Exercise aim:
Print the line containing "The image size is (926, 521)." and all lines after it, unchanged, through the end of the data. Leave the pictures out.
[Source records Boundary: Start]
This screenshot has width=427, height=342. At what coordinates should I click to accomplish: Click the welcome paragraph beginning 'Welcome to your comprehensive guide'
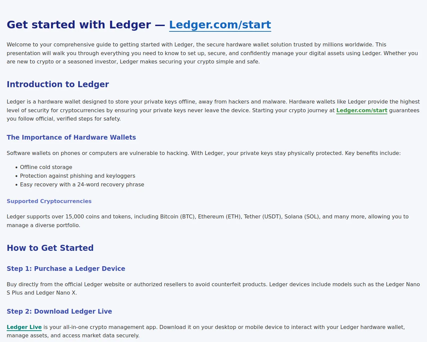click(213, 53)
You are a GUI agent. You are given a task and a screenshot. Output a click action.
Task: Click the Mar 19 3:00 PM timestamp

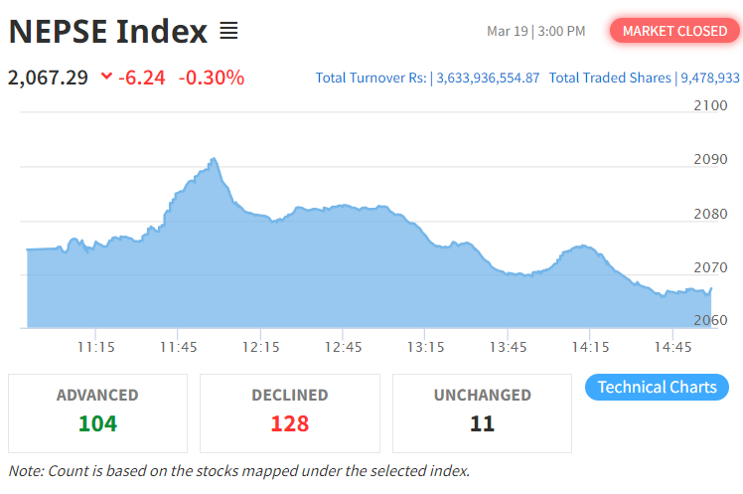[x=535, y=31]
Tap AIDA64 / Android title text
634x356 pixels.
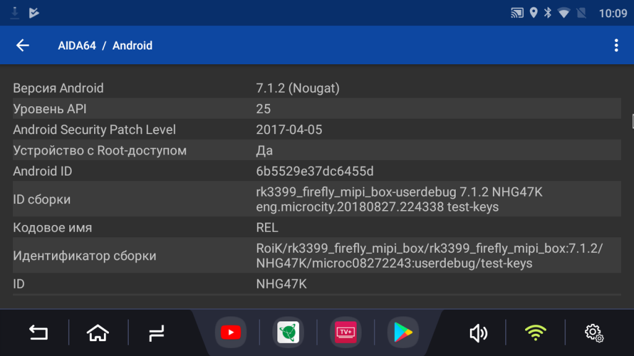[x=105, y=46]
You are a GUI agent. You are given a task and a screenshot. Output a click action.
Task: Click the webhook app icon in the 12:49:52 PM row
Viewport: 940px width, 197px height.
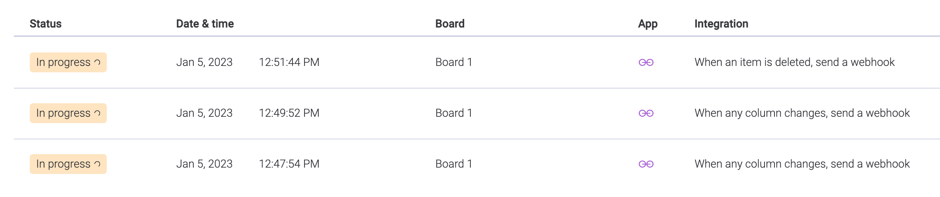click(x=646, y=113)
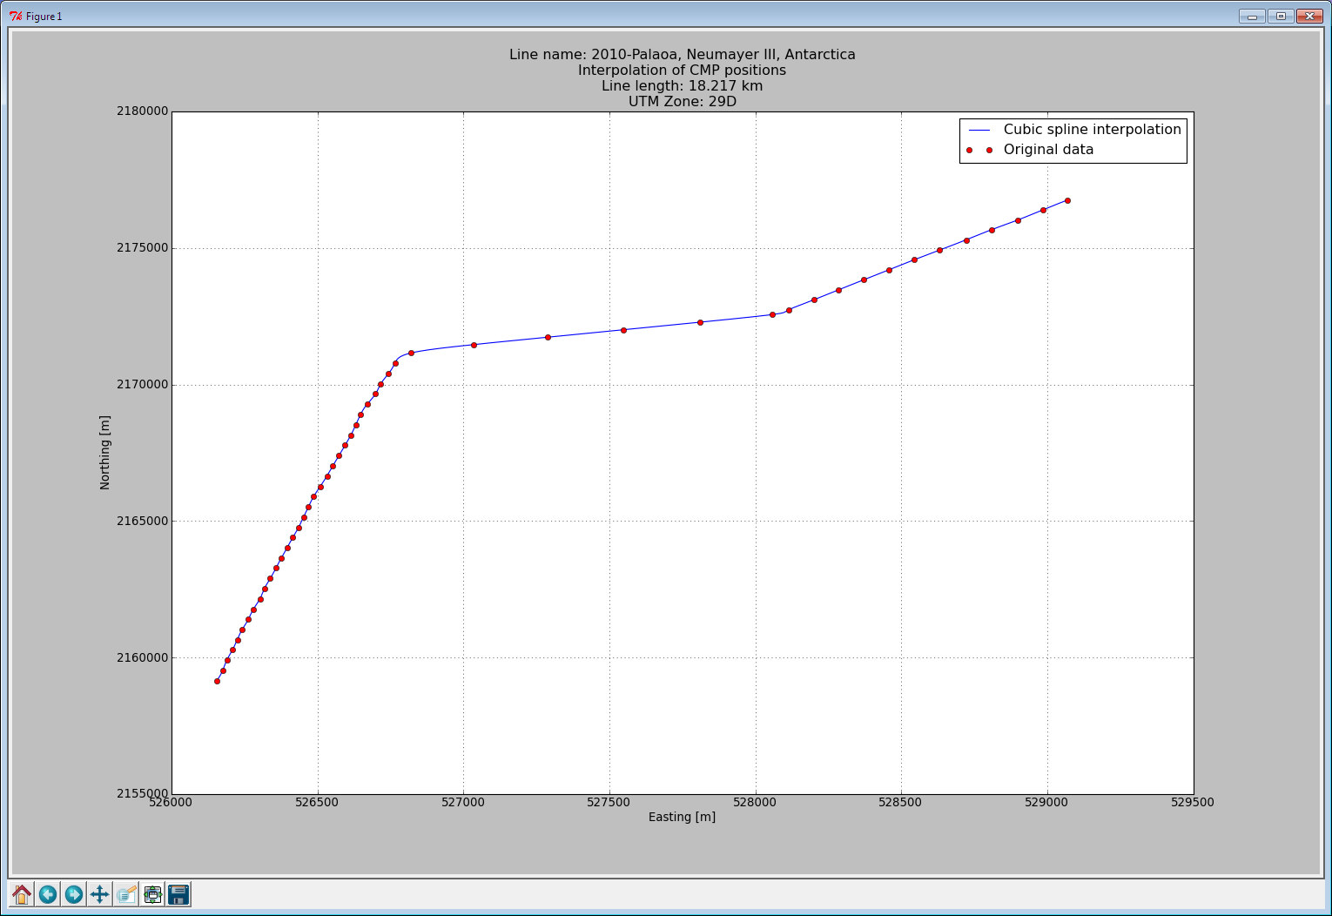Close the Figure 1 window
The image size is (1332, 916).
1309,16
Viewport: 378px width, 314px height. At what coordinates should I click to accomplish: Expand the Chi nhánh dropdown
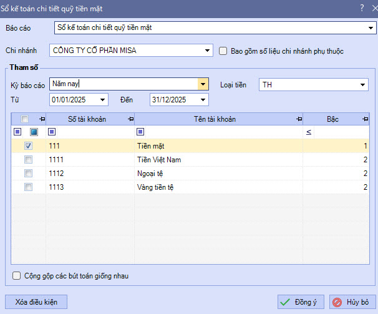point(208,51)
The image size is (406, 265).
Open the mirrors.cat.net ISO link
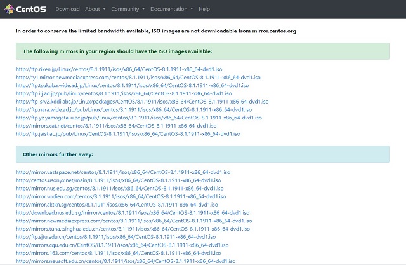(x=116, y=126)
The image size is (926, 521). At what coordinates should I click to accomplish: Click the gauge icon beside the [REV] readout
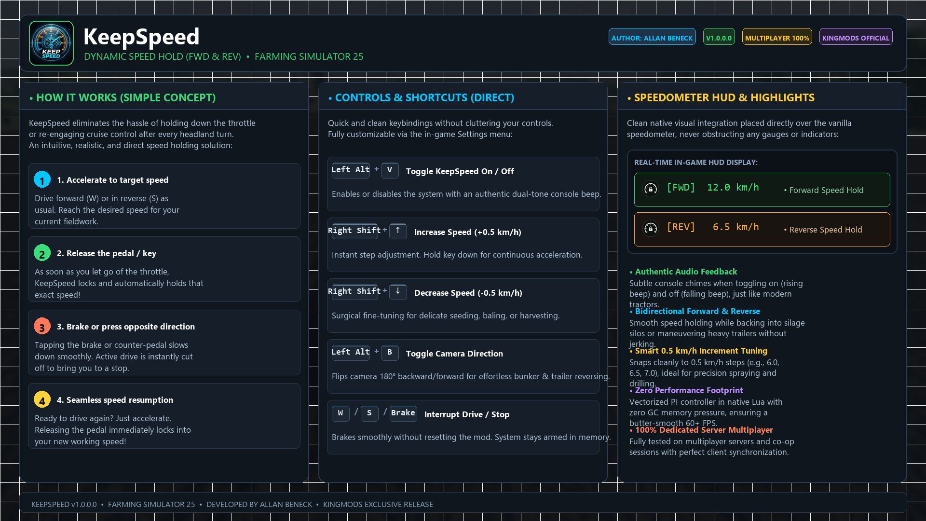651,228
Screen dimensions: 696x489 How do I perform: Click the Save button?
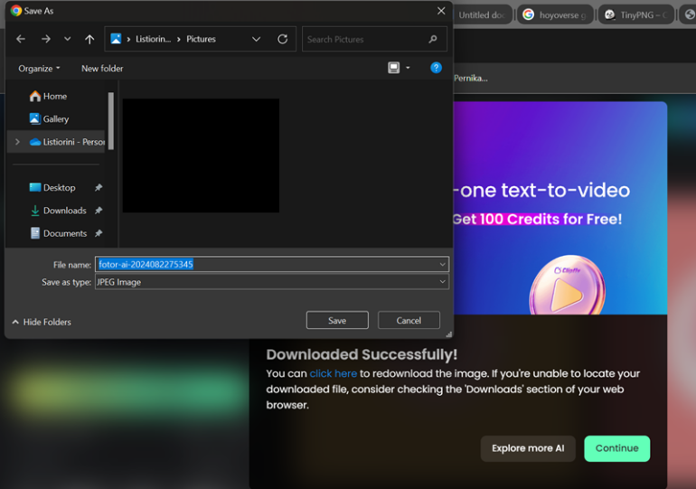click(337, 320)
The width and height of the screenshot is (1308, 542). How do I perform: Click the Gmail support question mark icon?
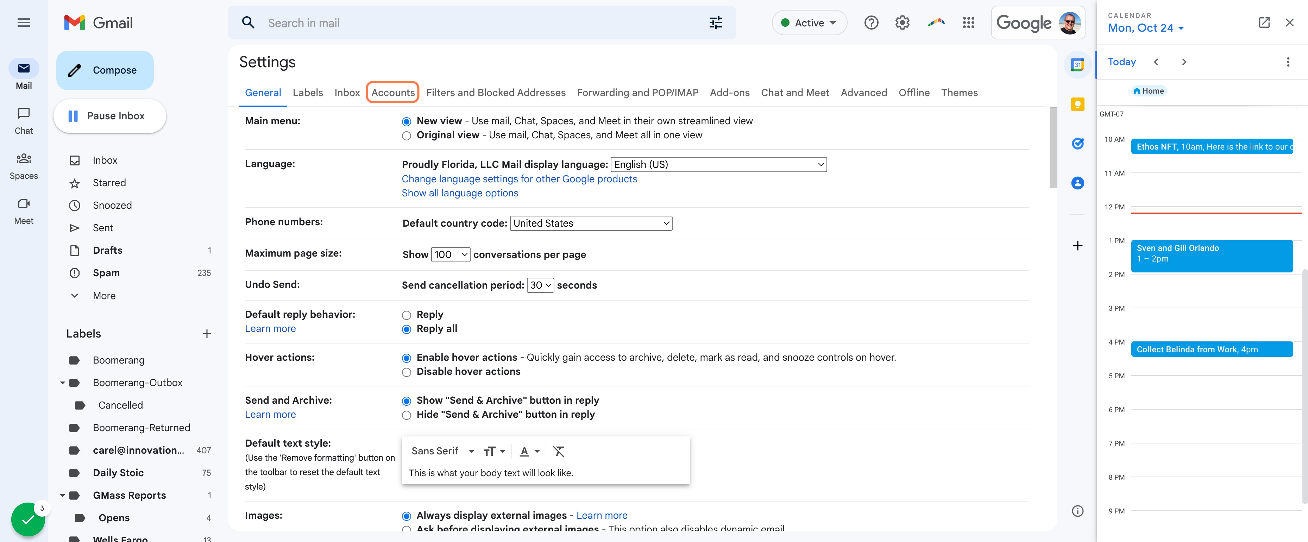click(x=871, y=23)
[Source records Boundary: End]
Exercise solution:
The image size is (926, 521). At what coordinates should I click to accomplish: Click the gauge icon beside the [REV] readout
651,228
Screen dimensions: 696x489 How do I perform: Click the Save button?
click(337, 320)
The width and height of the screenshot is (1308, 542). How do I perform: Click the Gmail support question mark icon?
click(x=871, y=23)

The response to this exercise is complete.